Russell admits that he and Norris went to the same school as boys, and Alphy and Geordie intuit that they were more than friends. Indeed, Norris referred to Russell as “Martha” in his diaries so that their homosexuality wouldn’t be revealed. Nevertheless, Russell’s parents found out about their relationship and made sure they never saw each other again and attended separate colleges. To engineer more meetings, Norris suggested that they both join their college’s quiz teams – but then when Russell visited Cambridge and finally got to see Norris again, Norris avoided him.

This is because Norris was struggling to fit in and didn’t want to embarrass himself in front of people like Simon Bailey, who is stuck-up and confident even to Geordie and Alphy. Even though Norris didn’t have any of the drugs found in his pocket in his system at death, Simon says Norris tried to offer them to the rest of the quiz team. 

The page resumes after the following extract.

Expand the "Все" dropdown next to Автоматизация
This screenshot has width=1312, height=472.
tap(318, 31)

Norris’ body shows bruising and cigarette burns, some older than the day of his death, suggesting he was being abused. Furthermore, Russell says Norris wrote to him that Adams held the threat of expulsion over the heads of his quiz team to induce them to work harder after getting them so drunk at a chophouse that they were kicked out. But Russell burned the letters.

Adams defends his methods and admits that he suggested the drugs to Norris. He, too, is snobby towards Geordie and Alphy. Geordie has Miss Scott look through recent burglaries at pharmacists; she finds a report of someone who looked like a student stealing the stimulant drug from one. Perhaps Adams found out Norris was gay and was holding this over him, like the chophouse incident, to push him to steal drugs and work harder?

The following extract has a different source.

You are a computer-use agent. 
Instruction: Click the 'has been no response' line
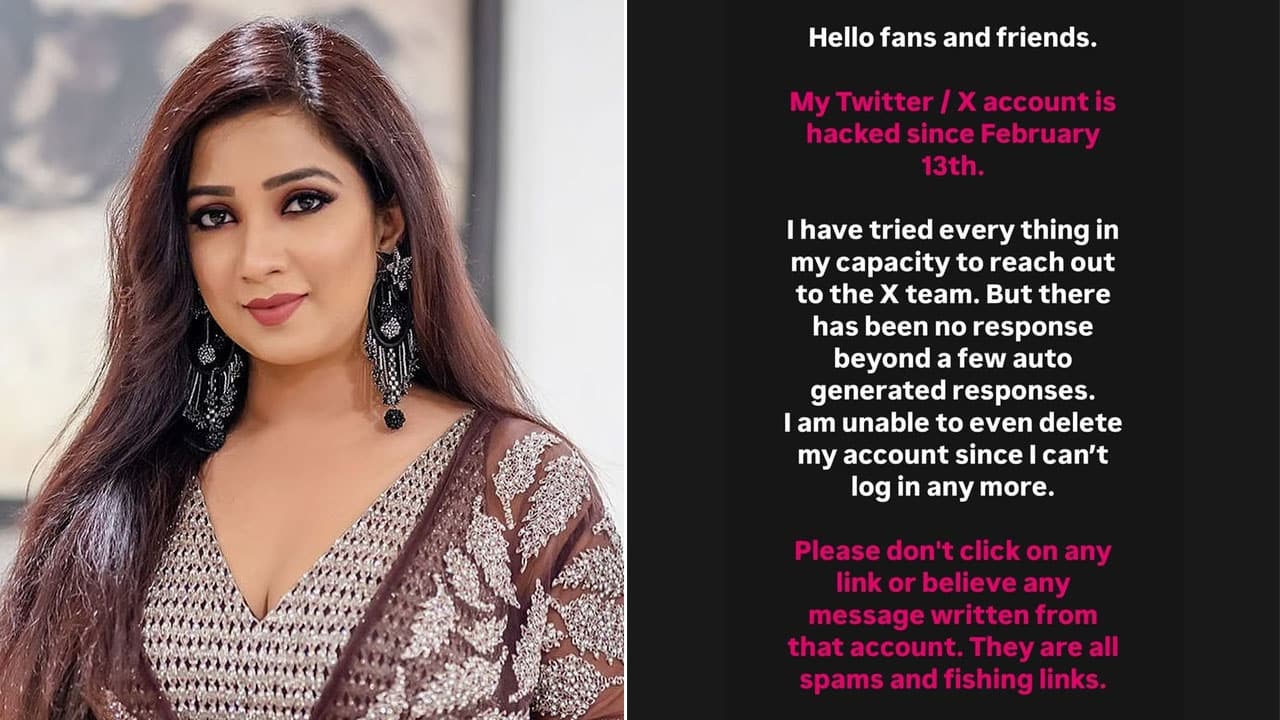point(952,327)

Whatever writing from Norris’ room that contained “Barbara’s tea room” has yet to surface, so perhaps his murderer took it and it revealed Norris was gay. Russell explains that the last time he and Norris spent time together, they went to the seaside town of Southport and enjoyed a meal at Barbara’s tea room there. 

To get Adams to confess, Alphy challenges his team to a quiz, and has Leonard slip an extra question in. Alphy’s team does surprisingly well, but the real shock is when Simon blurts out “Barbara’s tea room” in answer to a question about Southport. He must have stolen whatever Norris wrote before he died.

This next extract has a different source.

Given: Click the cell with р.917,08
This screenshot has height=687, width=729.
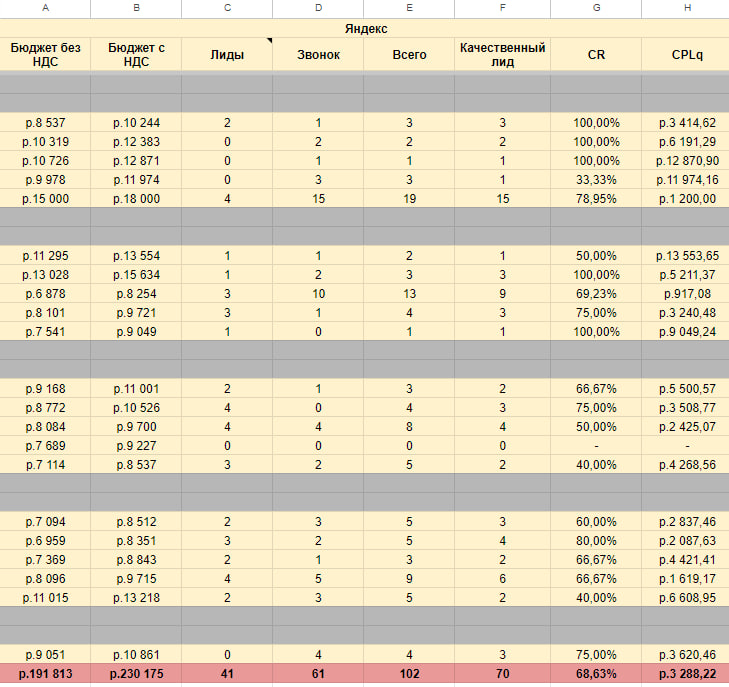Looking at the screenshot, I should 686,294.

Alphy and Geordie search Simon’s room and find a letter from Norris hidden there. It’s a suicide note addressed to Russell. It reveals that Simon tormented him mentally and physically after Adams pitted the two of them against each other. Simon was the one using the drugs, and the one who found out Norris was gay and used it blackmail him to steal more drugs. Simon was in a jail cell when Norris died by suicide, but he found his body, took the suicide note to cover his tracks, and bound his hands with Russell’s scarf to further misdirect.

Russell’s scarf was in Norris’ room because Norris took it during the brawl at the police station, as he explains to Russell in his letter. He loved him. Alphy gives Russell the letter.

Alphy is still confused how he feels towards Meg after they mutually decided to just be friends, particularly since Alphy’s obsession with knowing more about his mother was distracting him from their relationship. Now he runs into her while out with his mother in Grantchester. Mira is shocked by the warm relationship between the pair, worrying that Alphy is attracting attention as a priest interacting with a woman – even though marriage is not forbidden by his vows. 

Mira once again worries to Geordie about Alphy: she might hurt him. Geordie warns her that Alphy is in things for the long haul, so Mira should tell him now if she’s not. Geordie also warns Alphy to lower his expectations for his relationship with Mira, and Mrs. C. advises the same thing when Mira fails to show up for the Indian dinner he cooks – even if Leonard, Daniel, Mrs. C, and Jack are there, not realizing they weren’t invited. 

Mira doesn’t even leave a message explaining herself. Alphy seeks out Meg and asks her to lunch, then realizes another man is waiting for her and apologizes. They agreed to just be friends, after all.